SOURCE TEXT -
..........

Metadata-Version: 2.4
Name: epubsage
Version: 0.1.1
Summary: A professional EPUB structure and content extraction library with Dublin Core metadata support.
Project-URL: Homepage, https://github.com/Abdullah-Wex/epubsage
Project-URL: Repository, https://github.com/Abdullah-Wex/epubsage
Project-URL: Documentation, https://github.com/Abdullah-Wex/epubsage#readme
Project-URL: Issues, https://github.com/Abdullah-Wex/epubsage/issues
Project-URL: Changelog, https://github.com/Abdullah-Wex/epubsage/blob/main/CHANGELOG.md
Author-email: Abdullah Wex <alshreef15xm@gmail.com>
License: MIT License
        
        Copyright (c) 2025
        
        Permission is hereby granted, free of use, to any person obtaining a copy
        of this software and associated documentation files (the "Software"), to deal
        in the Software without restriction, including without limitation the rights
        to use, copy, modify, merge, publish, distribute, sublicense, and/or sell
        copies of the Software, and to permit persons to whom the Software is
        furnished to do so, subject to the following conditions:
        
        The above copyright notice and this permission notice shall be included in all
        copies or substantial portions of the Software.

..........

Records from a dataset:
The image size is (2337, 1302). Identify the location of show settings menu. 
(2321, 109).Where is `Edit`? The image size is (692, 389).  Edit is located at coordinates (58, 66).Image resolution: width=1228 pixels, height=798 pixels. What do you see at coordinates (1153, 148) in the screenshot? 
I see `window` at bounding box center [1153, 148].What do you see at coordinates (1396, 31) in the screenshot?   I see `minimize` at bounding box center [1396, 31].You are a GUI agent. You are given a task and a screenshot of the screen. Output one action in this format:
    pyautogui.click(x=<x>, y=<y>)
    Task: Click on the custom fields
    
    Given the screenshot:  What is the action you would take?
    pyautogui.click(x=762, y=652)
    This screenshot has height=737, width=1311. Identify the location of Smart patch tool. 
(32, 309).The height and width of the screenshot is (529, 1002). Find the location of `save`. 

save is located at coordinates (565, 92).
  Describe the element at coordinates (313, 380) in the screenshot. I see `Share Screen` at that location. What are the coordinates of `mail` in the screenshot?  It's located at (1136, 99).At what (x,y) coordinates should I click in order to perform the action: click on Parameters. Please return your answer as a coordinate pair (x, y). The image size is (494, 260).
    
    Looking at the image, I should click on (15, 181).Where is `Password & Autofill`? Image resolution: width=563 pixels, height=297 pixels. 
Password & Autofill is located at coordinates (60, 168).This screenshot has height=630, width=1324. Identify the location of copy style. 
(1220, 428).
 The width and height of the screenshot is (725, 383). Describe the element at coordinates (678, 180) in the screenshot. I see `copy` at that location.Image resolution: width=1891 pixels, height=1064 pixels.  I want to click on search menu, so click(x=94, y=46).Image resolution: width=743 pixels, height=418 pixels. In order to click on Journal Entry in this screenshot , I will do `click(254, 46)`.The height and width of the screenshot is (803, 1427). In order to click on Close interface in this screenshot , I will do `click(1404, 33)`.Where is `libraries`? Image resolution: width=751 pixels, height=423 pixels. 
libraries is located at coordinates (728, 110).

..........

GIVEN INSTRUCTION 1 -
According to the epubsage package metadata, what version number is given for the package?
GIVEN INSTRUCTION 2 -
Resume the epubsage package metadata from the point where it stops.

EXPECTED ANSWER 1 -
0.1.1

EXPECTED ANSWER 2 -
        THE SOFTWARE IS PROVIDED "AS IS", WITHOUT WARRANTY OF ANY KIND, EXPRESS OR
        IMPLIED, INCLUDING BUT NOT LIMITED TO THE WARRANTIES OF MERCHANTABILITY,
        FITNESS FOR A PARTICULAR PURPOSE AND NONINFRINGEMENT. IN NO EVENT SHALL THE
        AUTHORS OR COPYRIGHT HOLDERS BE LIABLE FOR ANY CLAIM, DAMAGES OR OTHER
        LIABILITY, WHETHER IN AN ACTION OF CONTRACT, TORT OR OTHERWISE, ARISING FROM,
        OUT OF OR IN CONNECTION WITH THE SOFTWARE OR THE USE OR OTHER DEALINGS IN THE
        SOFTWARE.
License-File: LICENSE
Keywords: dublin-core,ebook,epub,extraction,metadata,parser,reading
Classifier: Development Status :: 4 - Beta
Classifier: Intended Audience :: Developers
Classifier: License :: OSI Approved :: MIT License
Classifier: Operating System :: OS Independent
Classifier: Programming Language :: Python :: 3
Classifier: Programming Language :: Python :: 3.10
Classifier: Programming Language :: Python :: 3.11
Classifier: Programming Language :: Python :: 3.12
Classifier: Programming Language :: Python :: 3.13
Classifier: Topic :: Software Development :: Libraries :: Python Modules
Classifier: Topic :: Text Processing :: Markup
Classifier: Typing :: Typed
Requires-Python: >=3.10
Requires-Dist: beautifulsoup4>=4.12.0
Requires-Dist: lxml>=5.0.0
Requires-Dist: pydantic>=2.0.0
Description-Content-Type: text/markdown

# EpubSage

[![PyPI version](https://img.shields.io/pypi/v/epubsage.svg)](https://pypi.org/project/epubsage/)
[![Python versions](https://img.shields.io/pypi/pyversions/epubsage.svg)](https://pypi.org/project/epubsage/)
[![Tests](https://github.com/Abdullah-Wex/epubsage/actions/workflows/tests.yml/badge.svg)](https://github.com/Abdullah-Wex/epubsage/actions/workflows/tests.yml)
[![License: MIT](https://img.shields.io/badge/License-MIT-yellow.svg)](https://opensource.org/licenses/MIT)

**EpubSage** is a Python library for extracting structured content and metadata from EPUB files. It handles the complexity of diverse publisher formats (Manning, O'Reilly, Packt, etc.) and provides a clean, unified API for accessing book data.

---

## Why EpubSage?

EPUB files vary significantly between publishers. Headers can be nested in `<span>` tags, chapters can be split across files, and metadata formats differ. EpubSage abstracts this complexity:

-   **Publisher-Agnostic**: Tested against real-world books from major technical publishers.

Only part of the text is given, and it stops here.